Source data
..........

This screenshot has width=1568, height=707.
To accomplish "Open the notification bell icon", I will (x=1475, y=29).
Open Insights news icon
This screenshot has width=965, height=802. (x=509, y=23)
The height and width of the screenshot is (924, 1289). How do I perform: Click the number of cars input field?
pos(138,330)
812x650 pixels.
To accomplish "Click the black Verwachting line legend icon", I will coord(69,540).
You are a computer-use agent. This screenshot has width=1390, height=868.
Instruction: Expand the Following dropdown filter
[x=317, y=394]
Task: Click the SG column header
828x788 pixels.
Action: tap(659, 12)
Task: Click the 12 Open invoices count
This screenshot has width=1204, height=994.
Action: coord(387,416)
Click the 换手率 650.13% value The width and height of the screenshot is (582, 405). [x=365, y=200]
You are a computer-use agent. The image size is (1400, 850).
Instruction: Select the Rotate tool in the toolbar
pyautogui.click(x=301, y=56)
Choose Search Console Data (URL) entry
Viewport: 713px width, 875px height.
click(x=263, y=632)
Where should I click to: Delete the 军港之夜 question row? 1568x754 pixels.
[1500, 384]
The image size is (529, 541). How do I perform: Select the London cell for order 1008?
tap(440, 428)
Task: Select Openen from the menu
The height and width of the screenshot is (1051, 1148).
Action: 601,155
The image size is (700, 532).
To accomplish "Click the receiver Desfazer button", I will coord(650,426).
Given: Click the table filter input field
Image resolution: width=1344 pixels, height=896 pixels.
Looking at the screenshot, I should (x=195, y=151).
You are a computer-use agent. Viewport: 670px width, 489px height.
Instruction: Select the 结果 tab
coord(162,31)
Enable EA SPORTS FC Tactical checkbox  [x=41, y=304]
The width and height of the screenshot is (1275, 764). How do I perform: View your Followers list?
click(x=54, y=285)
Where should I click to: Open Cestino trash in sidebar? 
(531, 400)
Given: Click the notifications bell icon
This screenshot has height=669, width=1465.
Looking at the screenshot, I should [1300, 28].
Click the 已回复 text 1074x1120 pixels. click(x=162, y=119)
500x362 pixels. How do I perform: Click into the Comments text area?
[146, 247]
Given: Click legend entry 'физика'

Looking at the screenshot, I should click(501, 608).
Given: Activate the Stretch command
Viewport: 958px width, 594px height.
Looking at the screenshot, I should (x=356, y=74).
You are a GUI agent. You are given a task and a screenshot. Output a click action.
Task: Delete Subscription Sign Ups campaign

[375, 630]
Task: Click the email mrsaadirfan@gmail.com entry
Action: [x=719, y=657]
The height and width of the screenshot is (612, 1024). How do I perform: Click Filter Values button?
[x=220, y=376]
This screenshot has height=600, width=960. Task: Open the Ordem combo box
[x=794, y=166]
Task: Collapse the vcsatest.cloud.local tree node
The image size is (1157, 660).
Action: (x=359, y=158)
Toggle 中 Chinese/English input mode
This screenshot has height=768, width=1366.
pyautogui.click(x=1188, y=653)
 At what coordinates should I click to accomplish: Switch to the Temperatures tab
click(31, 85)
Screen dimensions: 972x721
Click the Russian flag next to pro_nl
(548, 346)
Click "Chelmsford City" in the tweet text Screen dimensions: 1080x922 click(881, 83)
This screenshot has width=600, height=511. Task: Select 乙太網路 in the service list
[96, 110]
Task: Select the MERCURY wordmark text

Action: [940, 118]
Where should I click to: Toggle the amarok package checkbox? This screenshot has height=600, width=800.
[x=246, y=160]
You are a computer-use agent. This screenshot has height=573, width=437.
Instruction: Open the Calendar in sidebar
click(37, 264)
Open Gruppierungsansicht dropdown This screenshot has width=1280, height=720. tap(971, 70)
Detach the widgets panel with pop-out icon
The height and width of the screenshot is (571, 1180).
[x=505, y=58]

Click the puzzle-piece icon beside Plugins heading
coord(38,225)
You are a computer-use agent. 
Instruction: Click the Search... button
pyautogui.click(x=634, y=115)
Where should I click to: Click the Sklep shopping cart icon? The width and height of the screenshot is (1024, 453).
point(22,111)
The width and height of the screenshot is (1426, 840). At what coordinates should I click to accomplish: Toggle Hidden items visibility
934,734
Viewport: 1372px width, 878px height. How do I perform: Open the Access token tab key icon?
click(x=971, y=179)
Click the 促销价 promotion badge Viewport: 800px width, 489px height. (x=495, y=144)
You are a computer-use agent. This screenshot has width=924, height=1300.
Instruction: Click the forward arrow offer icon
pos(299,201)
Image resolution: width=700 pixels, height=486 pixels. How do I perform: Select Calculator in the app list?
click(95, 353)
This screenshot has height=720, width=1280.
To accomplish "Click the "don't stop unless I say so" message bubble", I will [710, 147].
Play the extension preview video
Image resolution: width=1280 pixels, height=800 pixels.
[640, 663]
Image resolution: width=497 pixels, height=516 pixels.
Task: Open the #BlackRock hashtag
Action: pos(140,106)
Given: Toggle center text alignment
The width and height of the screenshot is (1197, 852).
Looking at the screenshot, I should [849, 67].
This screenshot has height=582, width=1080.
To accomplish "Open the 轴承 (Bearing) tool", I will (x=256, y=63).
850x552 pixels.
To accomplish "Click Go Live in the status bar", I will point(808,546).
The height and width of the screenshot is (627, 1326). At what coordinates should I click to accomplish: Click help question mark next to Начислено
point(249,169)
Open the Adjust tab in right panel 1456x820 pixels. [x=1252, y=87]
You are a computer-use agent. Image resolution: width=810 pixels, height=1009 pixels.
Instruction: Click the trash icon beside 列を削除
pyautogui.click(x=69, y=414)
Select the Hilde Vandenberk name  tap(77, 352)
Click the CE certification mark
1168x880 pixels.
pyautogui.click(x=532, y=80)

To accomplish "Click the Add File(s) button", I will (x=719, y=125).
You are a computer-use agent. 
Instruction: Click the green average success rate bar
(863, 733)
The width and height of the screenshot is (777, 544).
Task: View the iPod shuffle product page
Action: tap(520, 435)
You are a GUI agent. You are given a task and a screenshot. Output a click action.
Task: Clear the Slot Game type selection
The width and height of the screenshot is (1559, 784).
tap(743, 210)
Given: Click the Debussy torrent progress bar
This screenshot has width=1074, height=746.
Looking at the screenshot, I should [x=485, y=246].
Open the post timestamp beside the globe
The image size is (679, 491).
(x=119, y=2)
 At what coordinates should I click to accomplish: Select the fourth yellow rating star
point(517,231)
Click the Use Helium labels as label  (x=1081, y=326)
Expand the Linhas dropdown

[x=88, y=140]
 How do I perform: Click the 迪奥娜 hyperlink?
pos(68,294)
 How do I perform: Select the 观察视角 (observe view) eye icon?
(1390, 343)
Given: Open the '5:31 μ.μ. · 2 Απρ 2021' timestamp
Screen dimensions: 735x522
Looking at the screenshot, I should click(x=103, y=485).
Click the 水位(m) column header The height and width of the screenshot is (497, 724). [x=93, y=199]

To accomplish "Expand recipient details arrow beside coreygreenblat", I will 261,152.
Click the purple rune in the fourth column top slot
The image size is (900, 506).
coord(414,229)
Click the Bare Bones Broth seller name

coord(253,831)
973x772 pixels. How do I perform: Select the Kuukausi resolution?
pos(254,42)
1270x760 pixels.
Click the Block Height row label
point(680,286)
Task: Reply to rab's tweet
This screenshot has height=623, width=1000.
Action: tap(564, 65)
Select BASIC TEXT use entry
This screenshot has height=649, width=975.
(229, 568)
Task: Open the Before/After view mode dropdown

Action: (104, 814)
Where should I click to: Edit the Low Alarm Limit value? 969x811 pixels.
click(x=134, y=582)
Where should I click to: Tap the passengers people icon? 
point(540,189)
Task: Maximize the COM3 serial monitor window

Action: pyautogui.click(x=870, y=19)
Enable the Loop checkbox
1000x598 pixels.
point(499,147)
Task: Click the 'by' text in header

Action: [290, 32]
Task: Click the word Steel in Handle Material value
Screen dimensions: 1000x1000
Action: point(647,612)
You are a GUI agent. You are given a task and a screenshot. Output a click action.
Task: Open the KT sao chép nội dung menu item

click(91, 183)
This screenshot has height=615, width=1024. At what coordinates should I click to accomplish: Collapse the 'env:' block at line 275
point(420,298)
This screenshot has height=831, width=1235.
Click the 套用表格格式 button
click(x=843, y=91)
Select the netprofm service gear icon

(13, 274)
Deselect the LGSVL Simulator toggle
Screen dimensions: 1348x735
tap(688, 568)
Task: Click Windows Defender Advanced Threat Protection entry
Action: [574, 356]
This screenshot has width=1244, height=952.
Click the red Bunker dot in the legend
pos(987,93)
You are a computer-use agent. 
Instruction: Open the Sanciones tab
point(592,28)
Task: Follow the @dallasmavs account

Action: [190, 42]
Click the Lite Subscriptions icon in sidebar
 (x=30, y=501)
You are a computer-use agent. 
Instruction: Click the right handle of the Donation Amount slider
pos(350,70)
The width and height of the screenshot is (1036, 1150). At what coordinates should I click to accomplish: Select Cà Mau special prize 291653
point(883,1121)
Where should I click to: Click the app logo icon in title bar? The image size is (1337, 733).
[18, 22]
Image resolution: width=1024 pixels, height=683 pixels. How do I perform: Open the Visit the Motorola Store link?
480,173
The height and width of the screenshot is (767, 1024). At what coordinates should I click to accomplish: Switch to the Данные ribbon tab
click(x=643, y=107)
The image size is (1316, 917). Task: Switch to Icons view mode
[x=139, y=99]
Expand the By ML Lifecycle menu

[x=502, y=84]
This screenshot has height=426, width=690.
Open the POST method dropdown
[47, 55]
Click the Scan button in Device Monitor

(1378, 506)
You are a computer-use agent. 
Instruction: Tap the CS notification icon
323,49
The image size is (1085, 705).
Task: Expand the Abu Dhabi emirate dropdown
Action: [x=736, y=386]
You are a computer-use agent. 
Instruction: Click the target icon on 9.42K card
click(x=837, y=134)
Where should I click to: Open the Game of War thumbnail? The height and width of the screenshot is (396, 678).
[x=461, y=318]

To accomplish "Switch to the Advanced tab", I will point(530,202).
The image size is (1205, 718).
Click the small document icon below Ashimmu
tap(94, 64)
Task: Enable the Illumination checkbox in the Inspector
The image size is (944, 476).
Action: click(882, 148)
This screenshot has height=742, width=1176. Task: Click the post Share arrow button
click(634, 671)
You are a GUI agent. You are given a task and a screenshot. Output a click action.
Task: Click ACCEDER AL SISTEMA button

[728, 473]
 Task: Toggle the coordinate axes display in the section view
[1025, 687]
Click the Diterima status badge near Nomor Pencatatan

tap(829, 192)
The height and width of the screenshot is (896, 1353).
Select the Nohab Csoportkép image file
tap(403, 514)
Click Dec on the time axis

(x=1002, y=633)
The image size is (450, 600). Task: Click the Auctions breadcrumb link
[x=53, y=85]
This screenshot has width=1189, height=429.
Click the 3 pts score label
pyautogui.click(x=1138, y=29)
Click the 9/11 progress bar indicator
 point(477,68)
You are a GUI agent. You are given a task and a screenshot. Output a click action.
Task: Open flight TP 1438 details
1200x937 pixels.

..........

(TASK STATEMENT) Starting at the line above that contains "The height and width of the screenshot is (627, 1326).", repeat each line exactly up to and including the line that contains "You are a computer-use agent. Image", and stop there.

(TASK ANSWER)
The height and width of the screenshot is (627, 1326). At what coordinates should I click to accomplish: Click help question mark next to Начислено
point(249,169)
Open the Adjust tab in right panel 1456x820 pixels. [x=1252, y=87]
You are a computer-use agent. Image resolution: width=810 pixels, height=1009 pixels.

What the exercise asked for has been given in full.